Con tan solo una vez basto para que regresara a San Mateo del Mar como una suerte del destino…
La primera vez que estuve en San Mateo del Mar fue en días posteriores a semana santa, transcurría el 2017 y era el mes de marzo, había sequía (como comúnmente sucede en esta temporada) lucía un aspecto árido-arenoso, un color grisáceo-café, un color neutro. Soplaba tenuemente el viento entre las calles, pero a la orilla del mar vivo (océano Pacífico) el viento soplaba bravíamente (aspecto característico de esta zona). El mar muerto (laguna formada con agua de mar que entra por la bocabarra) lucía bello, semivacío y calmo; caminé un poco adentrándome, mientras sentía la arena, las piedras, los caracoles y las pequeñas conchas entre los dedos de los pies a la par que veía los grandes y viejos cayucos de madera anclados casi a la orilla. Atardecía.
La primera vez que desperté de madrugada por el sonido de las campanadas de la iglesia para ir a orar… fue allí; allí fue la primera vez que aprendí la profunda distinción entre el viento del sur y viento del norte (elementos característicos de la cosmovisión Ikoot), entre el mar vivo y el mar muerto. La primera vez que vi pescar en el mar vivo con un papalote sobre volando fue allí, me impresionó la destreza y fuerza que se requiere para poder jalar y bajar el papalote con el viento del norte soplando tan intensamente.

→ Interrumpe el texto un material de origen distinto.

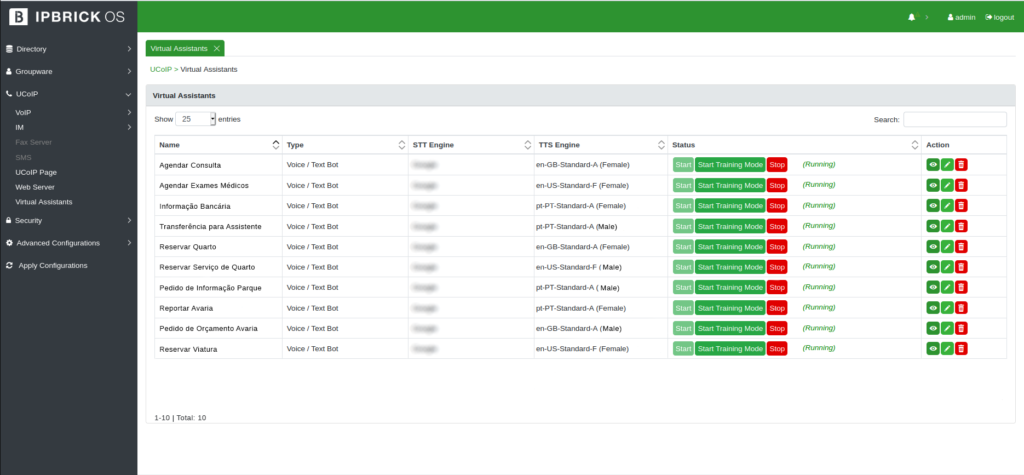Edit the Informação Bancária assistant
Screen dimensions: 1024x475
947,206
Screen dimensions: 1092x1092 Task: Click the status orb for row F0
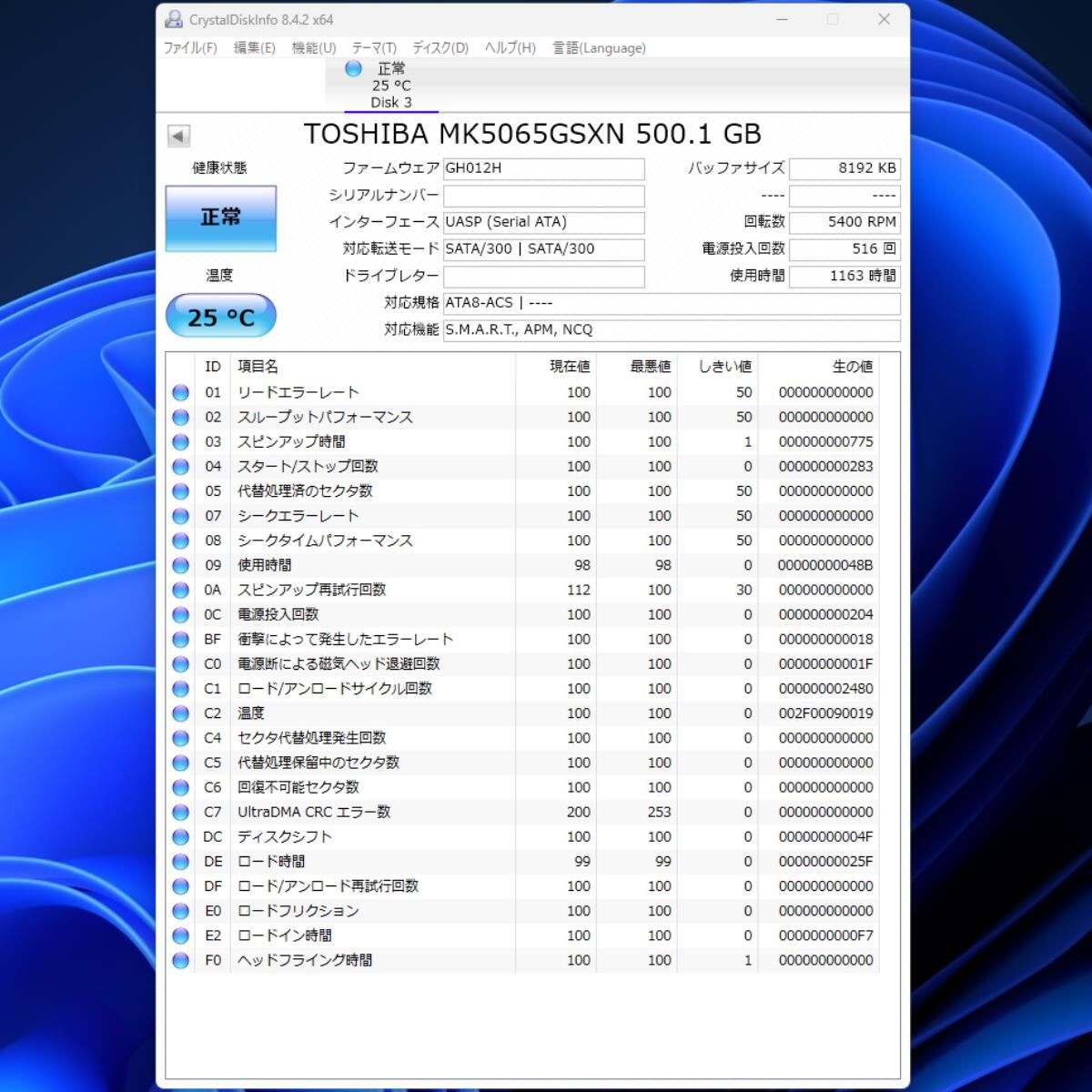[x=180, y=961]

Después de ese primer paseo de regreso al pueblo, atravesamos por la laguna Quirio, mientras nos explicaba Alejandro que en temporada de lluvias dicho lugar se colma de agua y vegetación, (no podía imaginar en ese momento qué tan distinto luciría el lugar). Siguiendo nuestro camino por entre las casas, aquella mañana nos dirigimos al mercado; nunca había visto a tantas mujeres reunidas ejerciendo la labor de trueque y compra-venta. El lugar se hacía multicolor con tanta variedad de productos, en efecto los colores eran variados, también los olores, había pescados de distintas especies, dulces de ciruela, calabaza y muchos más, miel, fruta, pequeños ramos de flores, aguas de coco y ciruela, gelatinas; también vasijas, huipiles, manteles y servilletas típicas bordadas. Señoras caminando de un lado a otro con sus tinajas en la cabeza, entremezclándose unas con otras vestidas de faldas largas y huipiles, ofreciendo tortitas, guetabingui y totopos.

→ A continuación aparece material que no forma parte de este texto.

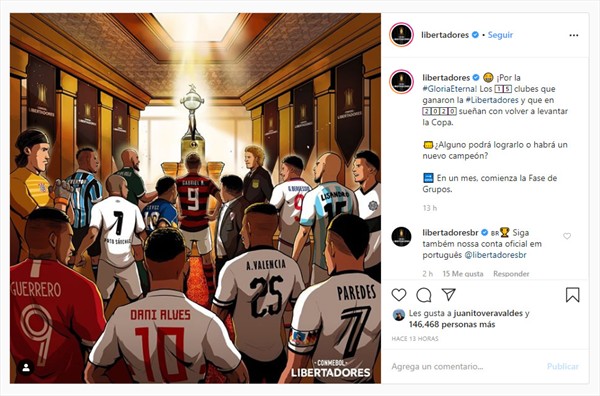This screenshot has height=396, width=600.
Task: Open the @libertadoresbr mention link
Action: [495, 255]
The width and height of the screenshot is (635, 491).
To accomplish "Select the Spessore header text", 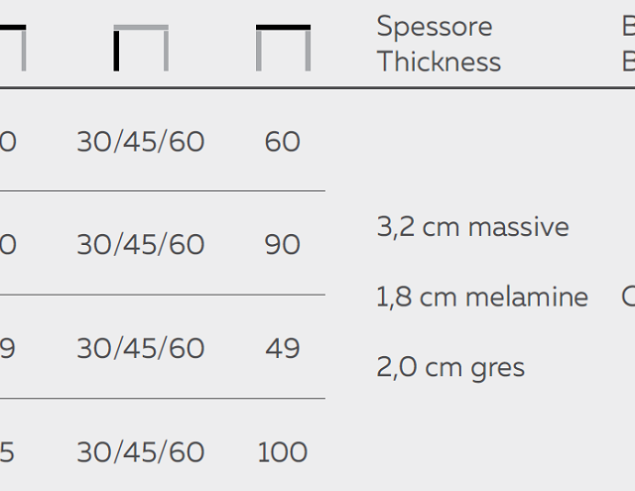I will pyautogui.click(x=434, y=27).
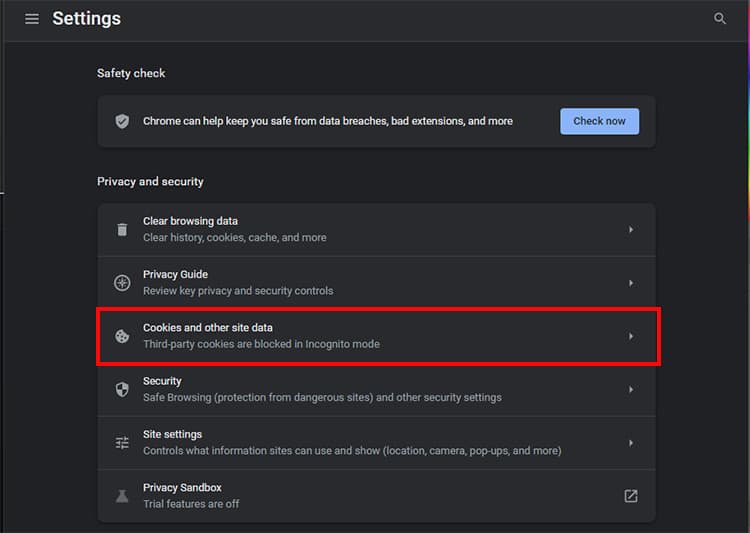The image size is (750, 533).
Task: Expand Cookies and other site data arrow
Action: point(631,336)
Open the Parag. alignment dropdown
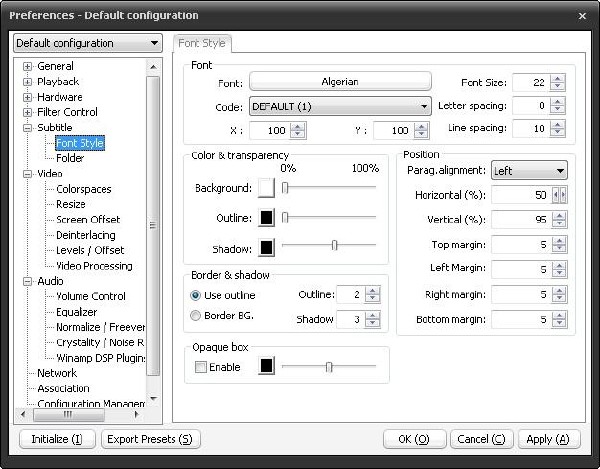 tap(529, 171)
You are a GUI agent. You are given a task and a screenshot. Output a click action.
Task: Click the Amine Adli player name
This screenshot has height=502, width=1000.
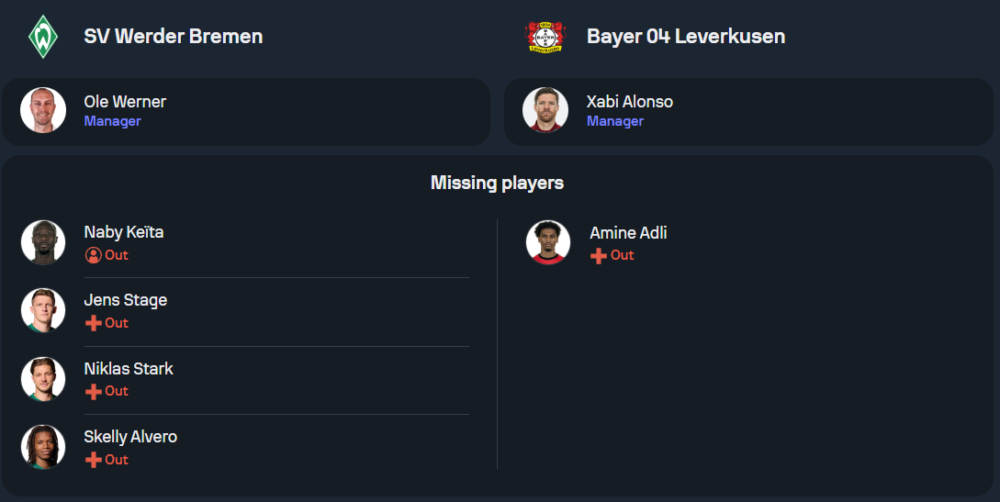[628, 232]
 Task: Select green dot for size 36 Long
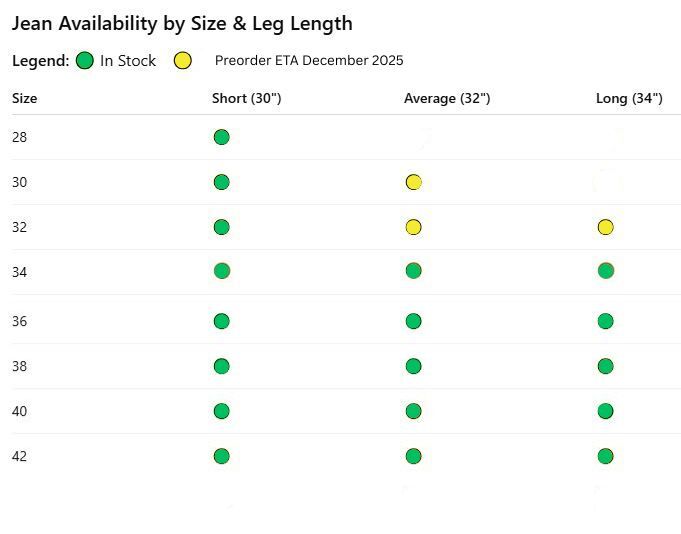tap(605, 321)
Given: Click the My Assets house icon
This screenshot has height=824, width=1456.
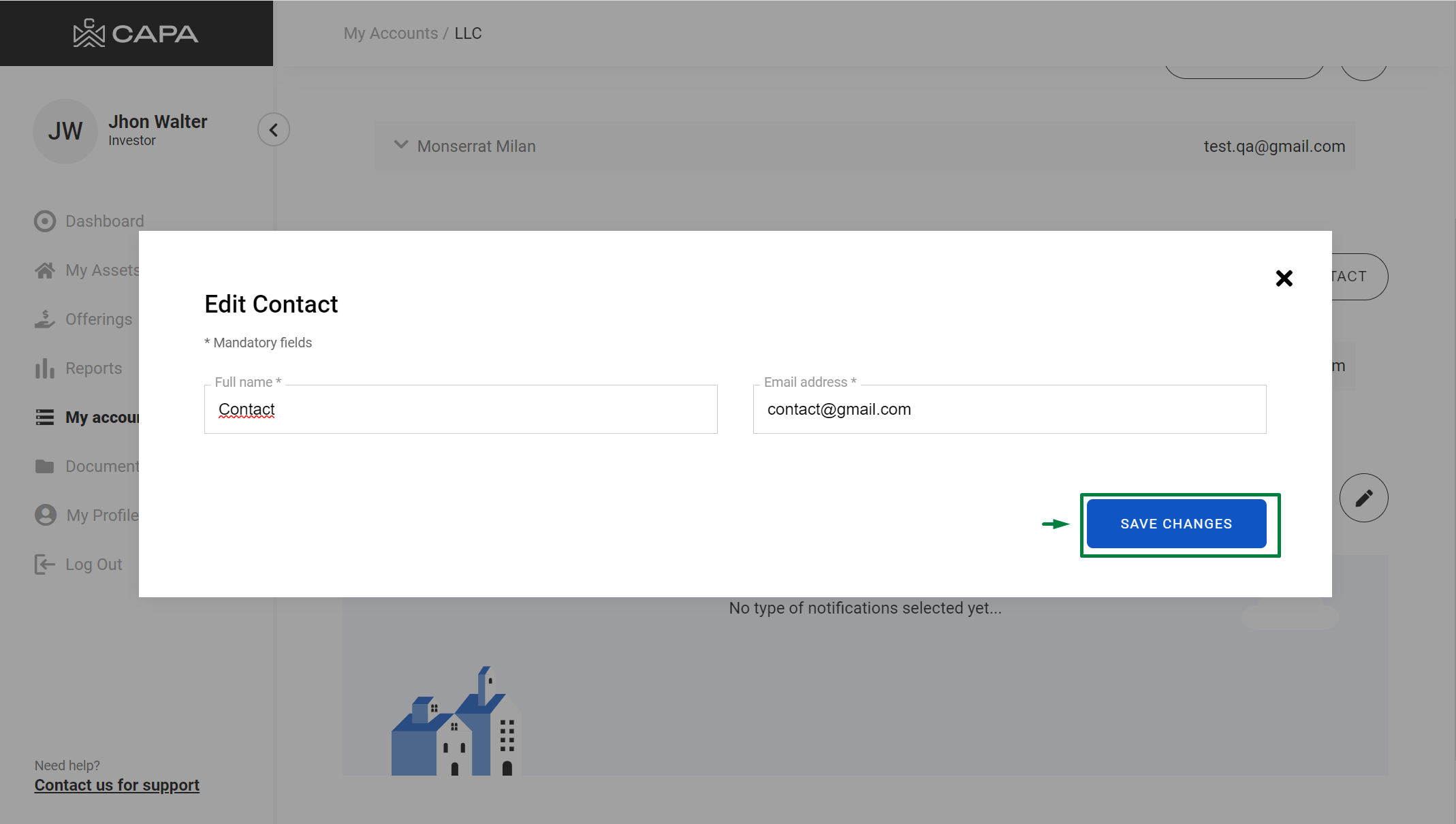Looking at the screenshot, I should (45, 270).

Aquella primera vez que conocí San Mateo del Mar nos alojamos los primeros días en el entonces palacio municipal, donde se escuchaba fuertemente la campana de la iglesia cada que la tocaban, las personas nos veían con extrañeza, pero no pasó mucho tiempo para que nos aceptaran y acogieran. Los últimos días nos quedamos en la casa de una familia que aceptó alojarnos, nos brindaron una excepcional calidez y apoyo para lo que se nos ofreciera. Un rasgo particular no solo de la familia sino de la gente de la comunidad en general. En esa ocasión me toco por suerte asistir a la procesión del mar, caminamos casi toda la noche acompañando a la comunidad, deteniéndose de poco en poco en cada capilla para rezar y tocar música con los instrumentos musicales prehispánicos. Seguimos caminado hasta llegar al mar vivo en donde año con año piden porque la lluvia y la pesca sean abundantes. Fue un verdadero privilegio para mi ser testigo de dicho ritual y haber podido conocer tanto de aquella ocasión a través de los simbolismos que forman parte de esa cultura; haber podido notar la relación tan estrecha y ancestral que tienen con la naturaleza y los fenómenos naturales.

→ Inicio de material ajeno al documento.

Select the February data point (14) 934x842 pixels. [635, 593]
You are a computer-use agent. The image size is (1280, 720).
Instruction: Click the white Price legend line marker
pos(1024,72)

En esos días pensé que esta ceremonia, quedaría como un buen recuerdo que me llevaría de mi estancia en la comunidad, imaginando por supuesto que no volvería o que pasaría bastante tiempo para regresar. No fue así, medio año más tarde regresé, era septiembre y fue así como conocí la otra fase, la otra cara, la otra belleza de San Mateo del Mar, por supuesto era temporada de lluvias. Incluso el camino que se recorre para llegar a la comunidad, me fue un tanto irreconocible, el verde predominaba. Conocí la segunda inmensidad de San Mateo, guiada por un compañero de la comunidad. Noté la profundidad y enormidad de la laguna Quirio llena de agua, la vegetación que emergía de ella. Era de noche y había luna llena, caminábamos rumbo al mar vivo esperando tener suerte para ver desovar a las tortugas; aunque al caminar lastimaban una y otra vez mis pies las piedras y los pequeños cristales anclados al camino de terracería que permanece en tiempos de sequía, valía por completo la pena, tan solo por el hecho de andar entre el agua por aquel camino que meses atrás no era mas que arena, sal y caracoles casi fosilizados. En aquel recorrido veía venir y salir a pescadores con su atarraya en mano y su canasto de carrizo, veía a niños pescando en el puente, algunos ya diestros, otros aprendiendo a pescar. En San Mateo del Mar fue la primera vez que vi pescar con atarraya y que me dieron la oportunidad de aprender a pescar. Pasando la laguna, pisamos de nuevo arena, era una pequeña duna por la que subimos y al bajarla nos encontramos con la inmensidad del mar vivo.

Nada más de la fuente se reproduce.